Explanation: function q1b keeps track of the value of the last write operation in its Value parameter. Erlang is functional; so, we can't overwrite Value. By using a recursive function, each read or write operation results in a fresh call to q1b, and each call can have its own value for Value. The last call is the active one and the one that responds to read and write requests.
When q1b receives a message of the form \{write, NewValue\}, a recursive call is made using NewValue, this effects the write. Conversely, when $q 1 b$ receives a message of the form $\{$ read, $P i d\}$, it sends the value of its Value parameter to Pid. This is the last value written, thus implementing the specification.
Finally, function q1b is tail recursive. This means it can process an unbounded number of read and write requests without causing a stack-overflow.

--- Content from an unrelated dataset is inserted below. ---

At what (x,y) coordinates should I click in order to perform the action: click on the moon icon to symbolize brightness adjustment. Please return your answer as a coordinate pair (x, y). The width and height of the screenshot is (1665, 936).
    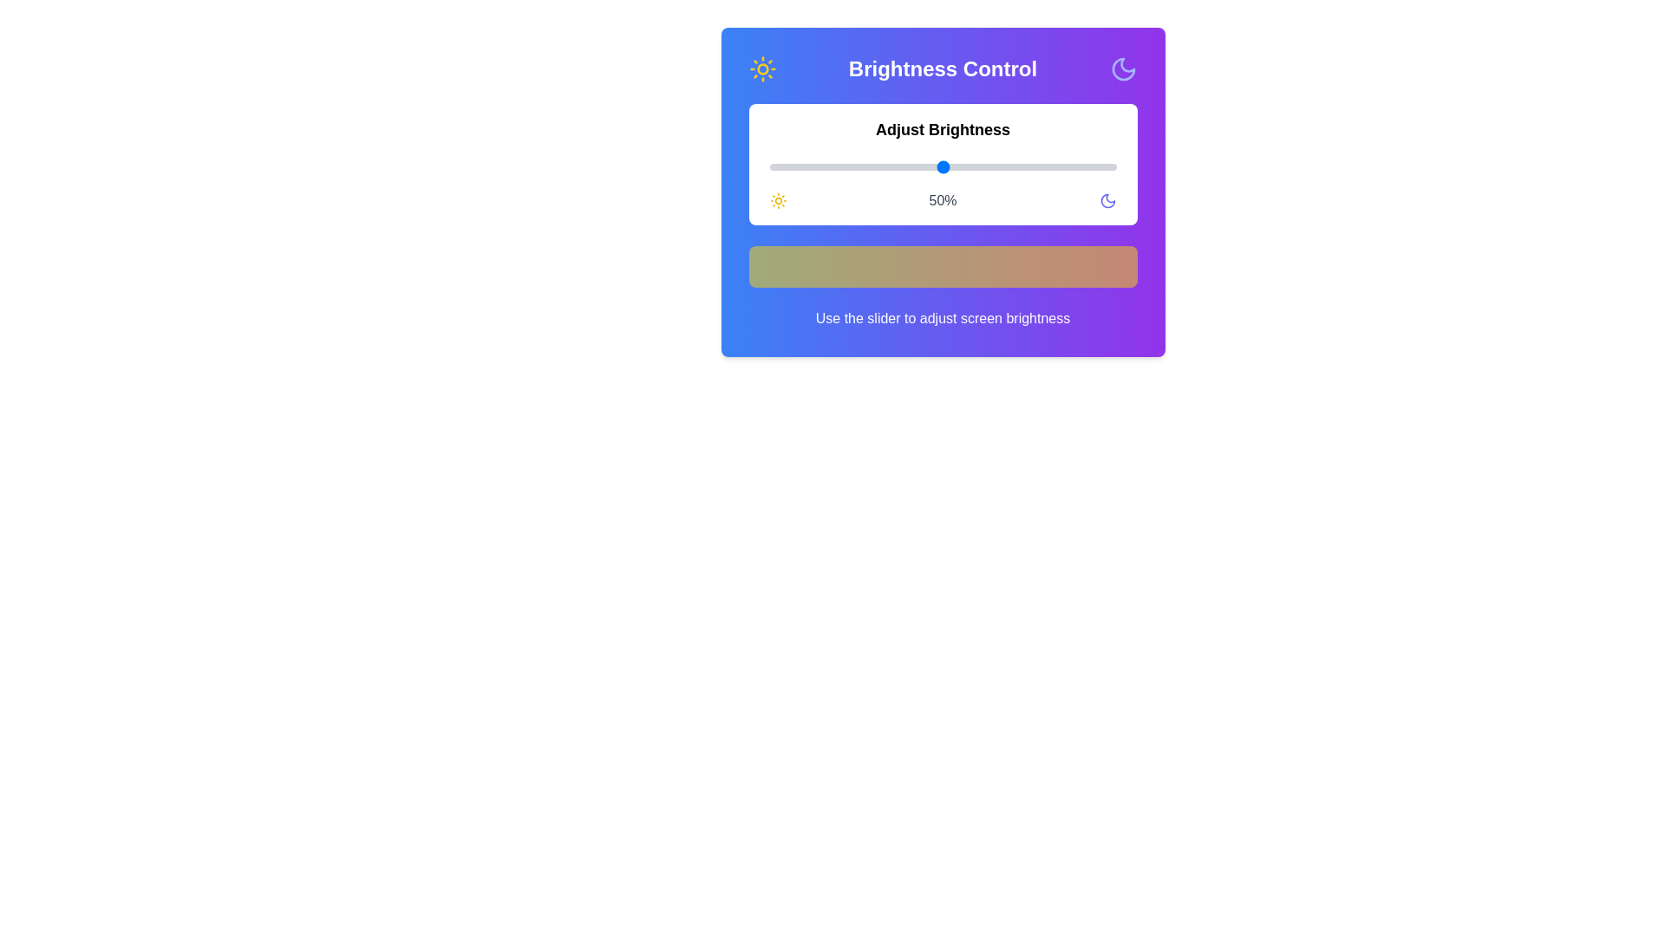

## 2. Dependences ( $\mathbf{2 1}$ points)

(a) (6 points)

What are the three types of "dependences" defined in Lin \& Snyder? Describe each with one or two short sentences.

## Solution:

Flow Dependence: A read of a memory location (e.g. a variable in a program) follows a write to the same location. The read must be performed after the write to ensure that the read gets the correct value.
Anti Dependence: A write to a memory location follows a read of the same location. The write must be performed after the read to ensure that the read gets the correct value.
Output Dependence: A write to a memory location follows another write - call these write-1 and write2. The second write must be performed after the first one to ensure that the memory location has the correct value for subsequent reads that may occur in the program.
Explanation: See Lin \& Snyder, p. 69 - that's Chapter $3 \rightarrow$ Parallel Structure $\rightarrow$ Dependences $\rightarrow$ Data Dependence for those who have a different edition or printing than the one on my desk.
Grading: Three points for each type of dependence that is correctly described. If a solution quotes the Lin \& Snyder text directly, then proper attribution must be given.
(b) (6 points)

Figure 2 shows the C and assembly code for the inner-loop of matrix multiplication. Identify one example of each kind of dependence.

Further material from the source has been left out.